PROVIDED RECORDS ->
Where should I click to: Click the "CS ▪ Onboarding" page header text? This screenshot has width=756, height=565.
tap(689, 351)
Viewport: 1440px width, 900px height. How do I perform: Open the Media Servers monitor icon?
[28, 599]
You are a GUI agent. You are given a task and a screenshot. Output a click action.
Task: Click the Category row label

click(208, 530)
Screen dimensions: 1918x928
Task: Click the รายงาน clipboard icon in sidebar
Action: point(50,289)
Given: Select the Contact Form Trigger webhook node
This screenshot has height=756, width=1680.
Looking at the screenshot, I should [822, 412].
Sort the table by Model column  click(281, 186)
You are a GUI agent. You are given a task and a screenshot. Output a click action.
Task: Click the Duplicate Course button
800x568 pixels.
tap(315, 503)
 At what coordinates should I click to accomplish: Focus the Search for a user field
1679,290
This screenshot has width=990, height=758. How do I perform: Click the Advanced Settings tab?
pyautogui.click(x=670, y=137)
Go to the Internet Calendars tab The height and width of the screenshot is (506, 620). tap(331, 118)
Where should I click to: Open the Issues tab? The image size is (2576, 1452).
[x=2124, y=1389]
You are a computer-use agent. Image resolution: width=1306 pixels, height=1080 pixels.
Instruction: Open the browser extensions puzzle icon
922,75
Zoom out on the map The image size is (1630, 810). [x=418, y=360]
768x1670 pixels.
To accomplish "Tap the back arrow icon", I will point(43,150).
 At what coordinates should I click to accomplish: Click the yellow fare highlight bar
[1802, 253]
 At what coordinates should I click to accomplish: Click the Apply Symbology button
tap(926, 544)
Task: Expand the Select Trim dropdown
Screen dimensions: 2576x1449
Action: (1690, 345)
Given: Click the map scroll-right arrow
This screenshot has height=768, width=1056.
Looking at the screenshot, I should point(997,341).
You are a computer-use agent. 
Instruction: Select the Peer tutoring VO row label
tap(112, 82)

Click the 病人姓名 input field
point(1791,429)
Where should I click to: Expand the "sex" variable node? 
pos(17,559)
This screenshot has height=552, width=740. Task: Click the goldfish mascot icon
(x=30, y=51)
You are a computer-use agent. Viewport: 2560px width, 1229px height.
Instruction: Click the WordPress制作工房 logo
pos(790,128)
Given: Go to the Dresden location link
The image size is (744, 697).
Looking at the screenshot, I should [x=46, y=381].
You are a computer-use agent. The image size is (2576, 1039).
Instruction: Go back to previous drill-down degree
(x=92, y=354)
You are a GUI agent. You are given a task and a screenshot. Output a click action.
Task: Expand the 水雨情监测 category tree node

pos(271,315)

WRITTEN PROBLEM ->
Please convert these rows into a JSON list of strings with one string per line, leaving out blank lines.

TASK SOLUTION ->
[
  "Where should I click to: Click the \"CS ▪ Onboarding\" page header text? This screenshot has width=756, height=565.",
  "tap(689, 351)",
  "Viewport: 1440px width, 900px height. How do I perform: Open the Media Servers monitor icon?",
  "[28, 599]",
  "You are a GUI agent. You are given a task and a screenshot. Output a click action.",
  "Task: Click the Category row label",
  "click(208, 530)",
  "Screen dimensions: 1918x928",
  "Task: Click the รายงาน clipboard icon in sidebar",
  "Action: point(50,289)",
  "Given: Select the Contact Form Trigger webhook node",
  "This screenshot has height=756, width=1680.",
  "Looking at the screenshot, I should [822, 412].",
  "Sort the table by Model column  click(281, 186)",
  "You are a GUI agent. You are given a task and a screenshot. Output a click action.",
  "Task: Click the Duplicate Course button",
  "800x568 pixels.",
  "tap(315, 503)",
  " At what coordinates should I click to accomplish: Focus the Search for a user field",
  "1679,290",
  "This screenshot has width=990, height=758. How do I perform: Click the Advanced Settings tab?",
  "pyautogui.click(x=670, y=137)",
  "Go to the Internet Calendars tab The height and width of the screenshot is (506, 620). tap(331, 118)",
  "Where should I click to: Open the Issues tab? The image size is (2576, 1452).",
  "[x=2124, y=1389]",
  "You are a computer-use agent. Image resolution: width=1306 pixels, height=1080 pixels.",
  "Instruction: Open the browser extensions puzzle icon",
  "922,75",
  "Zoom out on the map The image size is (1630, 810). [x=418, y=360]",
  "768x1670 pixels.",
  "To accomplish \"Tap the back arrow icon\", I will point(43,150).",
  " At what coordinates should I click to accomplish: Click the yellow fare highlight bar",
  "[1802, 253]",
  " At what coordinates should I click to accomplish: Click the Apply Symbology button",
  "tap(926, 544)",
  "Task: Expand the Select Trim dropdown",
  "Screen dimensions: 2576x1449",
  "Action: (1690, 345)",
  "Given: Click the map scroll-right arrow",
  "This screenshot has height=768, width=1056.",
  "Looking at the screenshot, I should point(997,341).",
  "You are a computer-use agent. ",
  "Instruction: Select the Peer tutoring VO row label",
  "tap(112, 82)",
  "Click the 病人姓名 input field",
  "point(1791,429)",
  "Where should I click to: Expand the \"sex\" variable node? ",
  "pos(17,559)",
  "This screenshot has height=552, width=740. Task: Click the goldfish mascot icon",
  "(x=30, y=51)",
  "You are a computer-use agent. Viewport: 2560px width, 1229px height.",
  "Instruction: Click the WordPress制作工房 logo",
  "pos(790,128)",
  "Given: Go to the Dresden location link",
  "The image size is (744, 697).",
  "Looking at the screenshot, I should [x=46, y=381].",
  "You are a computer-use agent. The image size is (2576, 1039).",
  "Instruction: Go back to previous drill-down degree",
  "(x=92, y=354)",
  "You are a GUI agent. You are given a task and a screenshot. Output a click action.",
  "Task: Expand the 水雨情监测 category tree node",
  "pos(271,315)"
]